# Exercise requirements
Below are the records; copy exactly the stretch from the line containing "Toggle bold formatting in the editor" through the line containing "The height and", both ends included, and nothing else.

# Available records
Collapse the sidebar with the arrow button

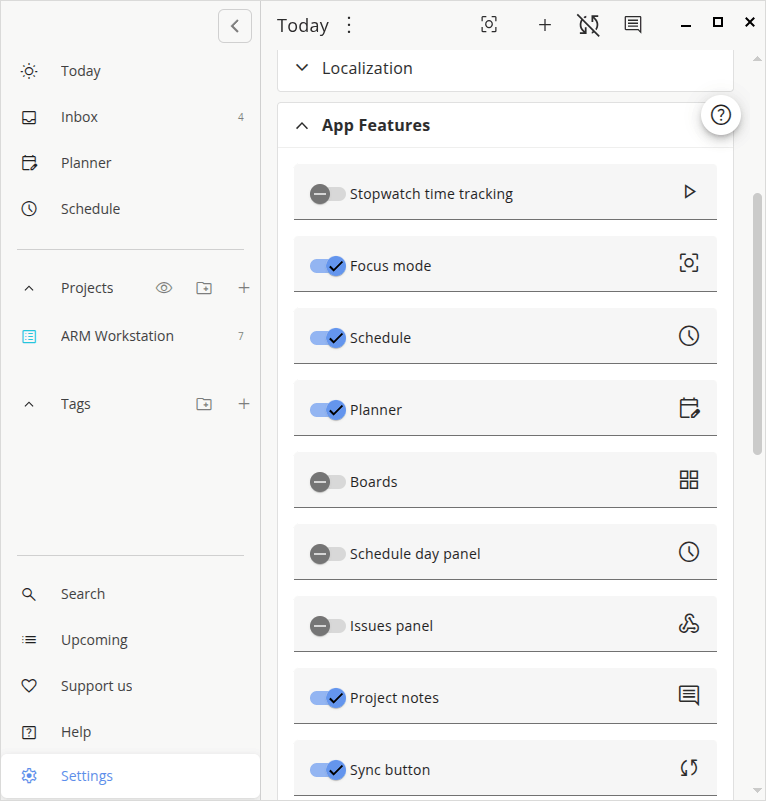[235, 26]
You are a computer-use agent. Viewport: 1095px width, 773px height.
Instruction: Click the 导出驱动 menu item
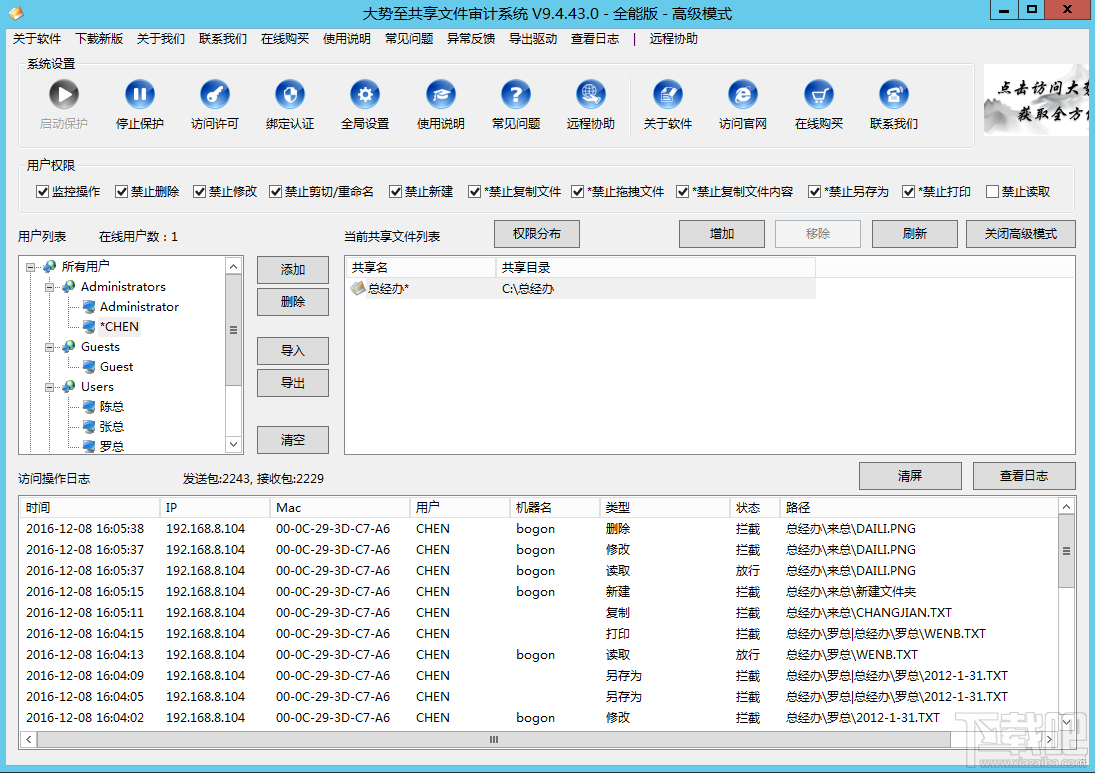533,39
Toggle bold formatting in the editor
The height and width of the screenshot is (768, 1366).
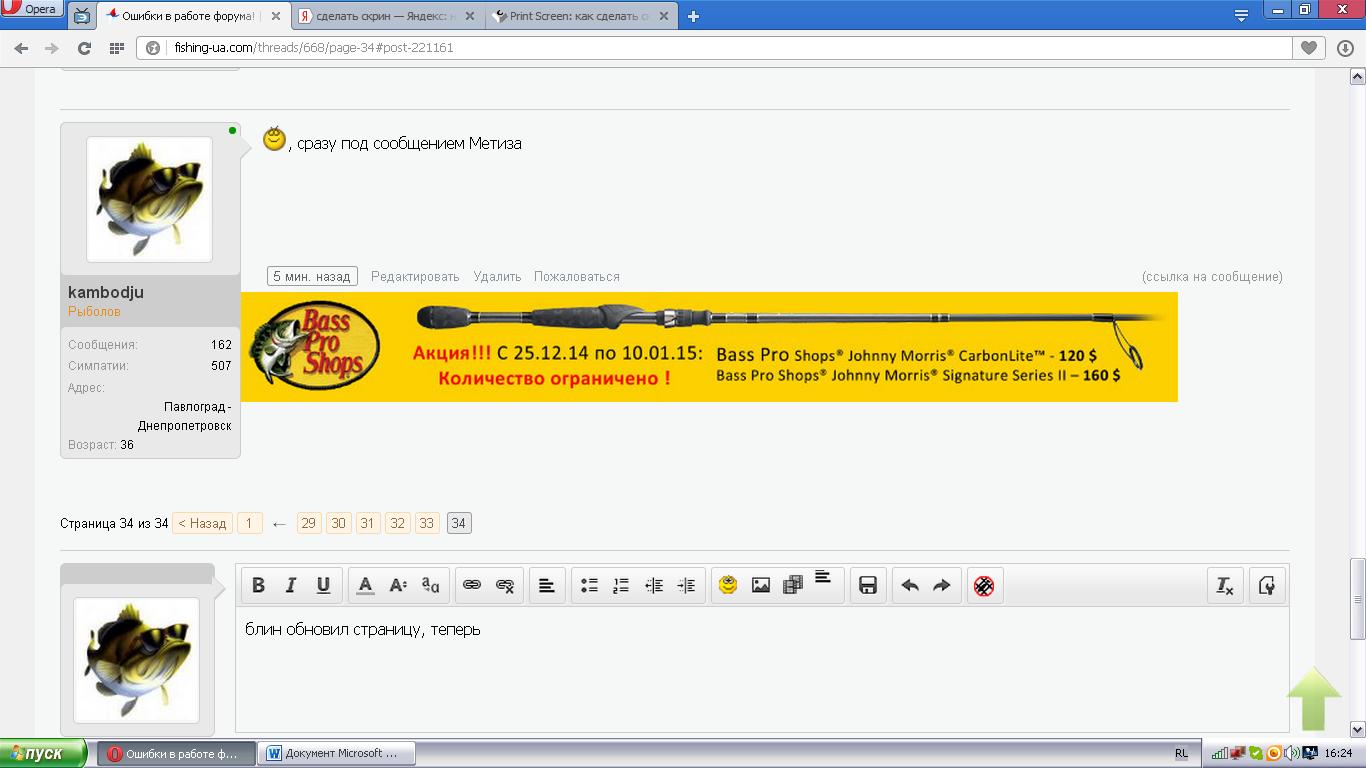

...

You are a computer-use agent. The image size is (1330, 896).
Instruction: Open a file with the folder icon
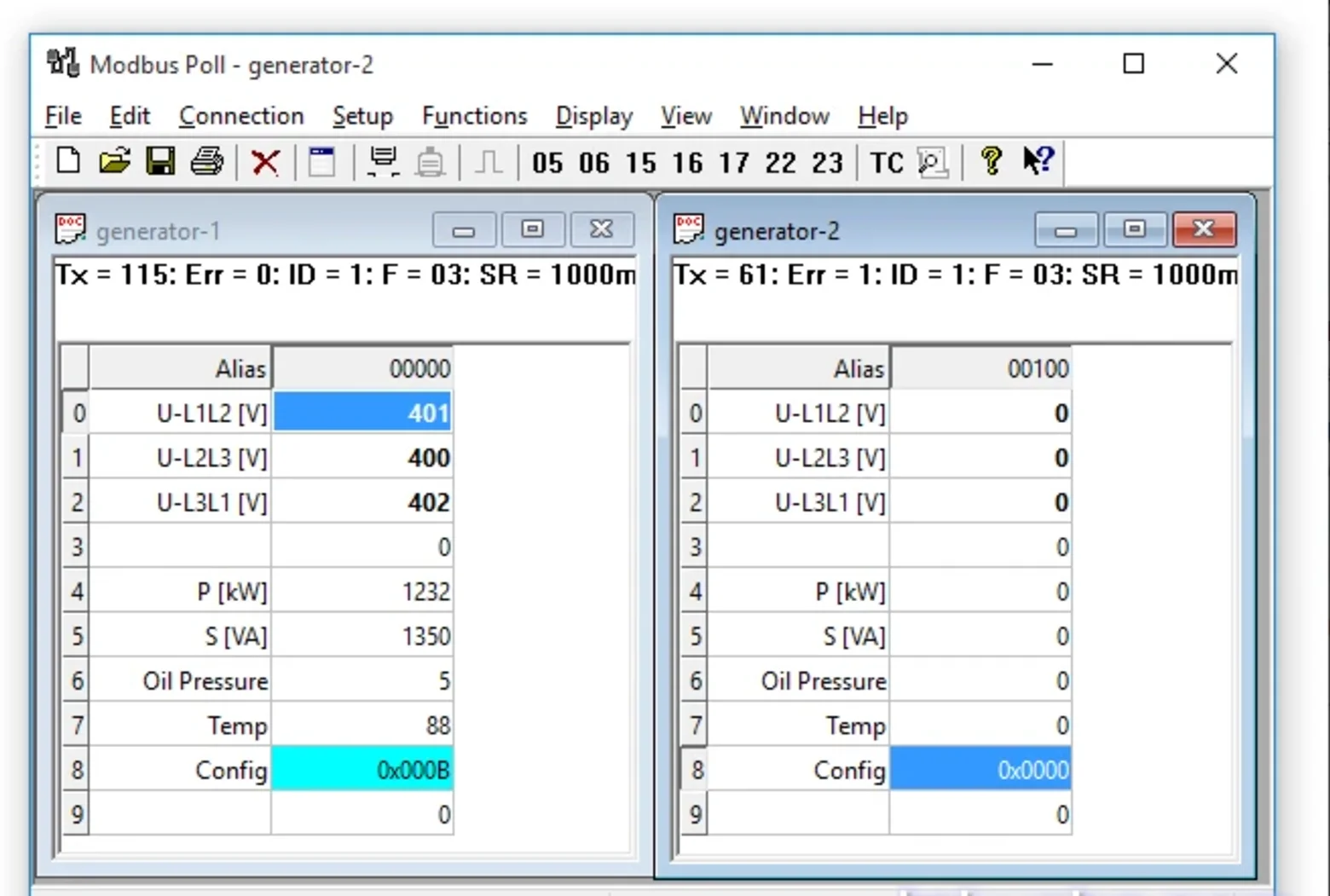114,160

# Task output
Toggle bold formatting in the editor
The height and width of the screenshot is (768, 1366).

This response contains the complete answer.